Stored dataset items
┌──

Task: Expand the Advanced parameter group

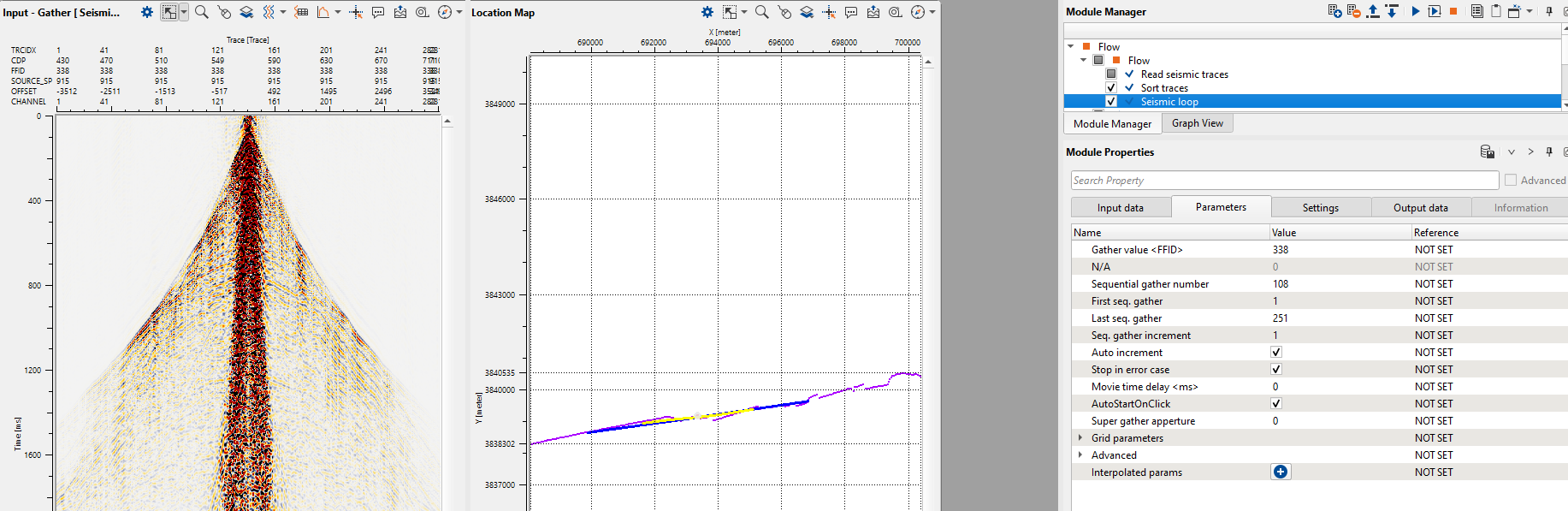Action: (x=1080, y=455)
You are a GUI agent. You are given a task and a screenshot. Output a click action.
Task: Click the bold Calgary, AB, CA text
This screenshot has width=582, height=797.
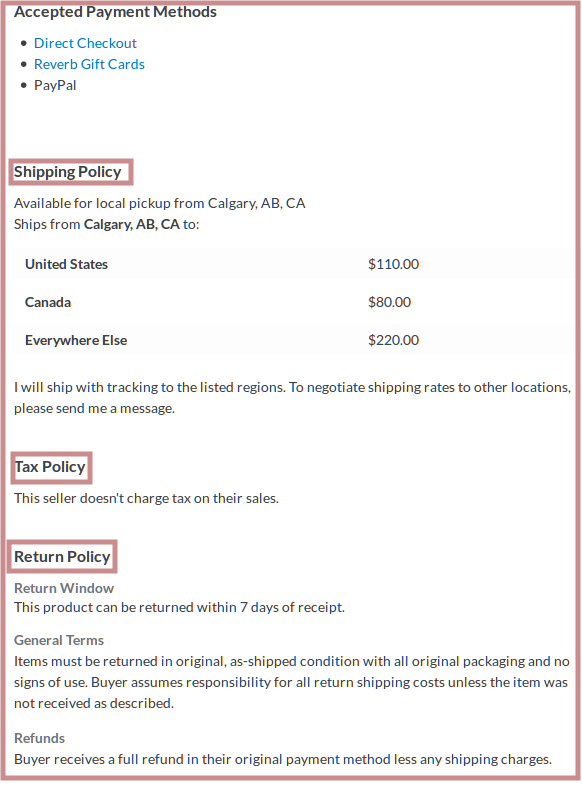(132, 224)
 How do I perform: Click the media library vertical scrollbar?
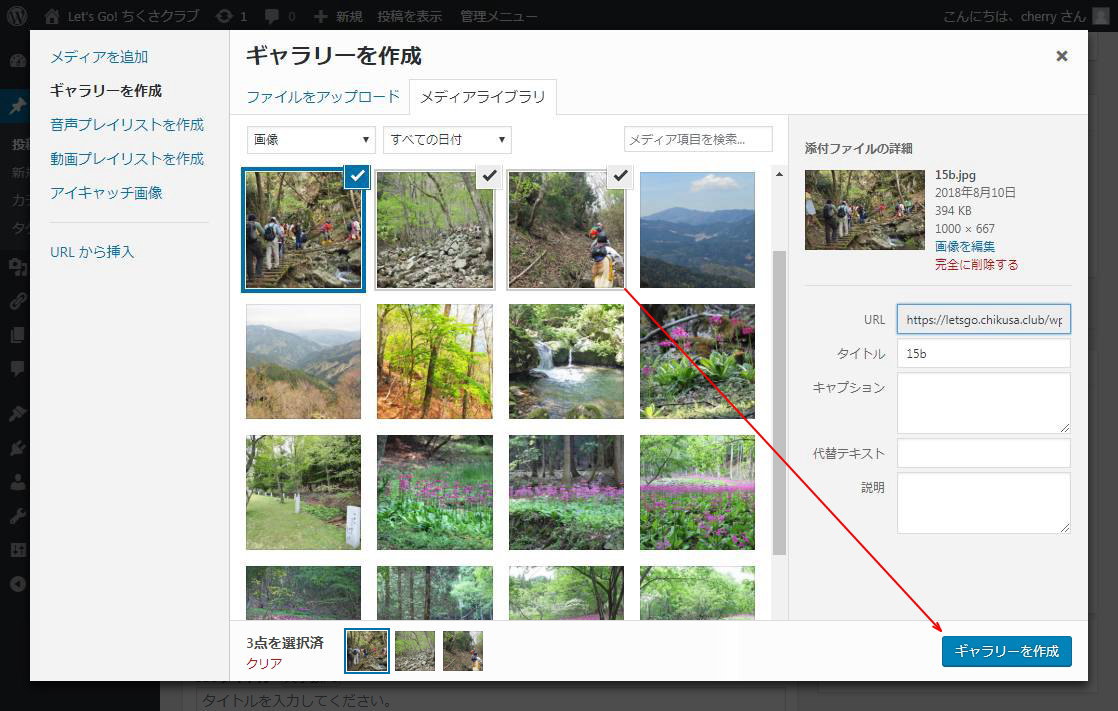[x=780, y=400]
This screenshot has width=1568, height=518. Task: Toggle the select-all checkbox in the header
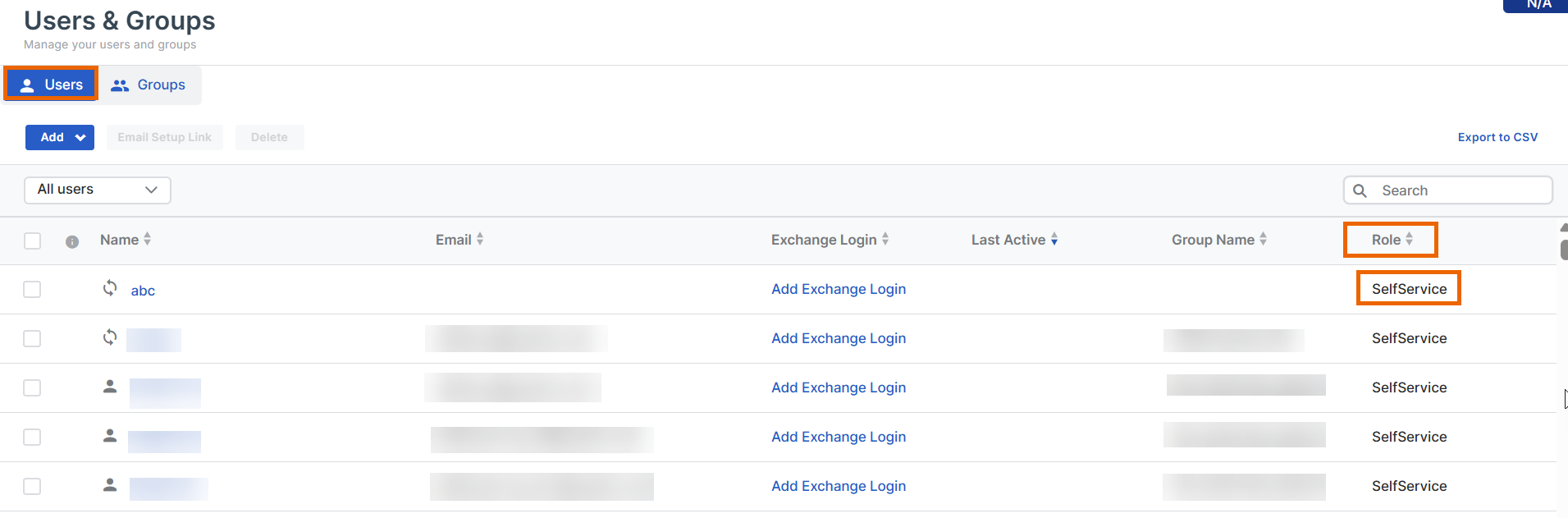coord(33,241)
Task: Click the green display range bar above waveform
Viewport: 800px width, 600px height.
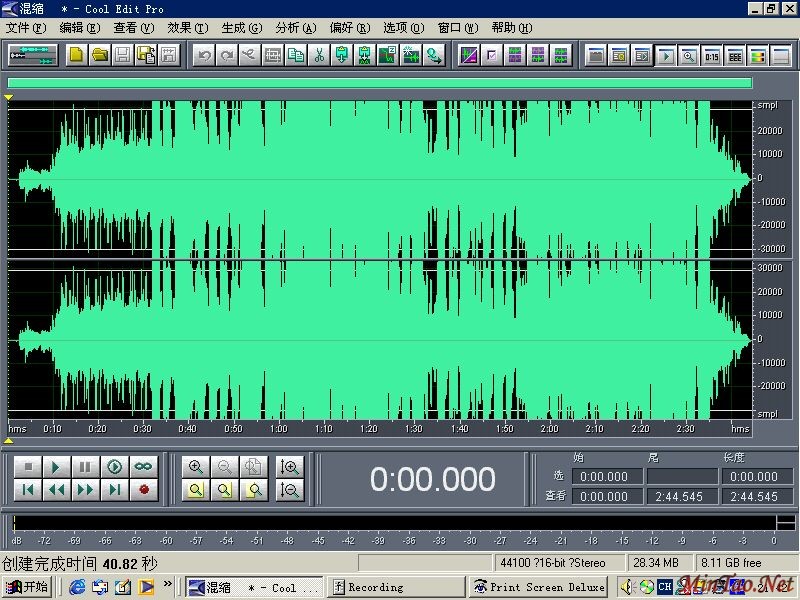Action: tap(379, 83)
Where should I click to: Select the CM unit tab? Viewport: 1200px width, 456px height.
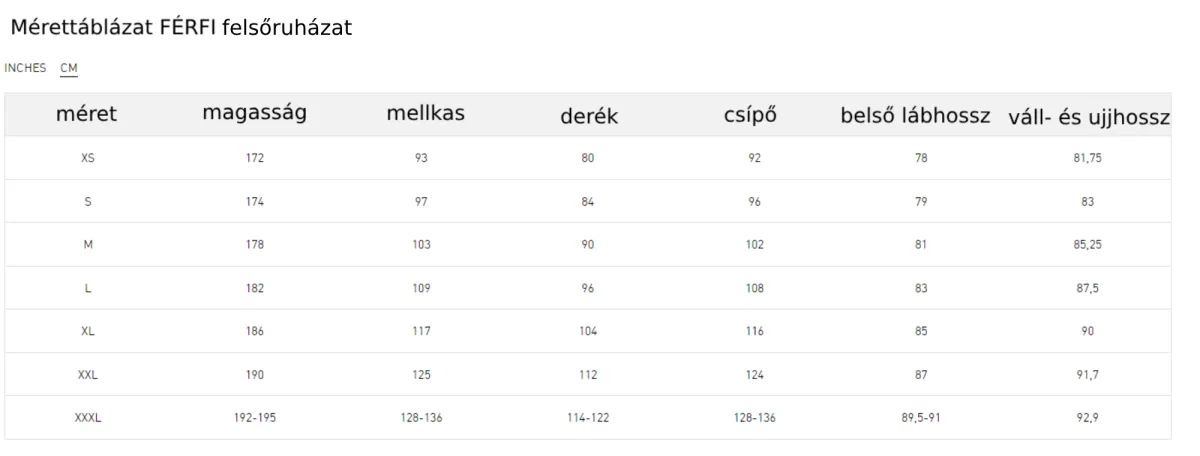69,68
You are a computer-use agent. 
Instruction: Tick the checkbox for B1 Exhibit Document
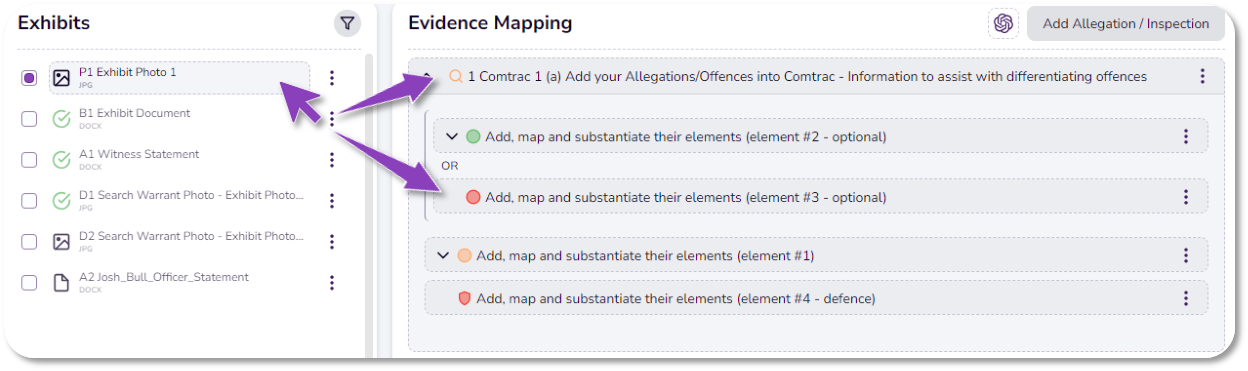(29, 119)
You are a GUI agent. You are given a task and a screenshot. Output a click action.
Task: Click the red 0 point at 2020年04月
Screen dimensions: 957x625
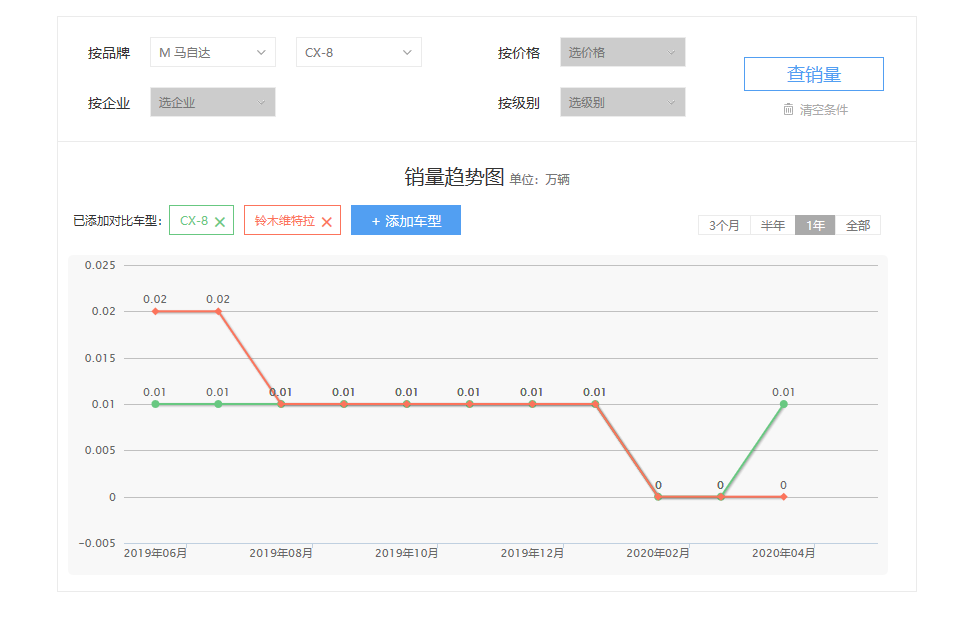783,497
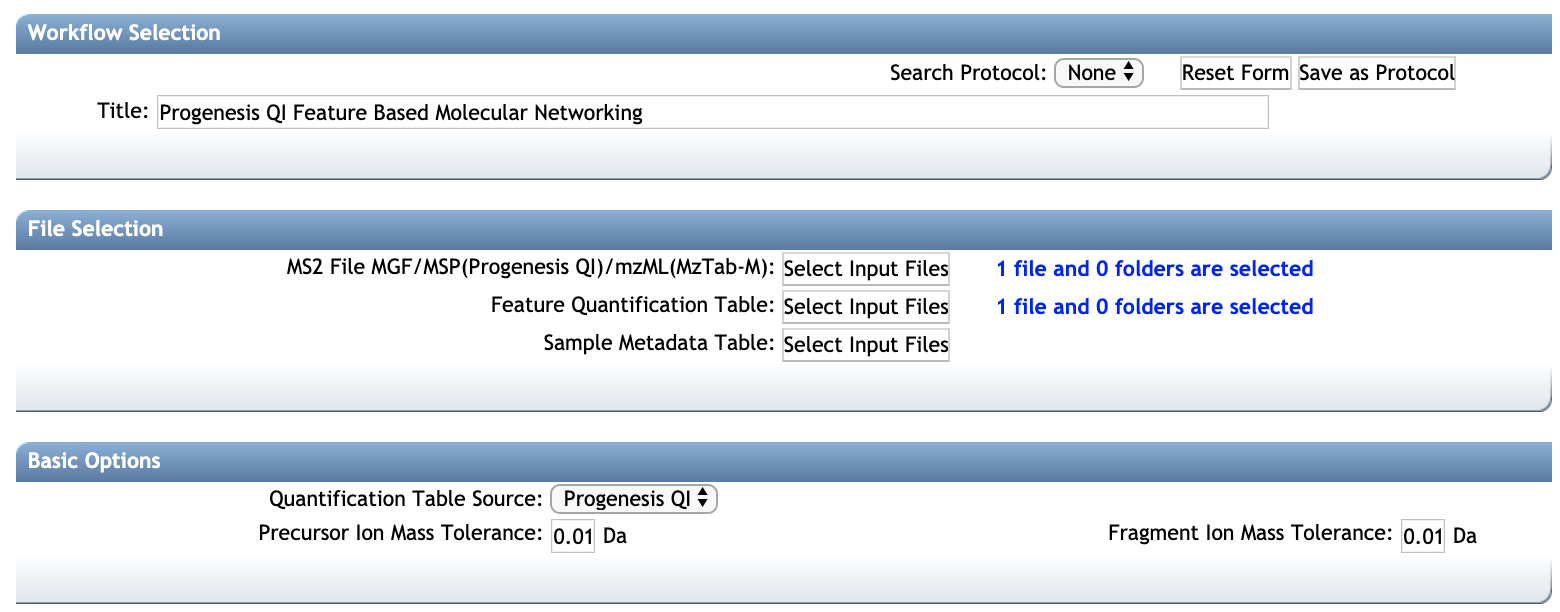
Task: Expand the Quantification Table Source dropdown
Action: tap(634, 499)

└──

**Task details**: Restate each entry word for word, leaving out any pictures.

**Reply**:
Task: Expand the Advanced parameter group

Action: (x=1080, y=455)
You are a GUI agent. You are given a task and a screenshot. Output a click action.
Task: Click the bold Calgary, AB, CA text
This screenshot has width=582, height=797.
(132, 224)
 How do I perform: Click the media library vertical scrollbar?
[x=780, y=400]
This screenshot has width=1568, height=518. Task: Toggle the select-all checkbox in the header
coord(33,241)
Task: Click the green display range bar above waveform
Viewport: 800px width, 600px height.
Action: tap(379, 83)
Where should I click to: Select the CM unit tab? Viewport: 1200px width, 456px height.
69,68
You are a computer-use agent. 
Instruction: Tick the checkbox for B1 Exhibit Document
(29, 119)
You are a GUI agent. You are given a task and a screenshot. Output a click action.
Task: Click the red 0 point at 2020年04月
Screen dimensions: 957x625
783,497
Task: Expand the Quantification Table Source dropdown
Action: tap(634, 499)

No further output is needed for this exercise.